::: Working data :::
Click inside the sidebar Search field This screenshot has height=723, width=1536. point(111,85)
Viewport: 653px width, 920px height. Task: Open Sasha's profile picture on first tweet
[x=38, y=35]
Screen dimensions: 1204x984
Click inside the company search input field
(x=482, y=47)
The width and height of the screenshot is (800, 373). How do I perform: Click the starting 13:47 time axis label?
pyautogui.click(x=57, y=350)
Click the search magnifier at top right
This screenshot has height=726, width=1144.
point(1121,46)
:::
::: Working data :::
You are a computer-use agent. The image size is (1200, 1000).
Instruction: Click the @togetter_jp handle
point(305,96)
:::
*Assignment*. In the listing above, locate the line with "Screen dimensions: 1204x984" and the line with "Click the search magnifier at top right", then extract exactly those lines and every line between them, and nothing more.

*Written solution*.
Screen dimensions: 1204x984
Click inside the company search input field
(x=482, y=47)
The width and height of the screenshot is (800, 373). How do I perform: Click the starting 13:47 time axis label?
pyautogui.click(x=57, y=350)
Click the search magnifier at top right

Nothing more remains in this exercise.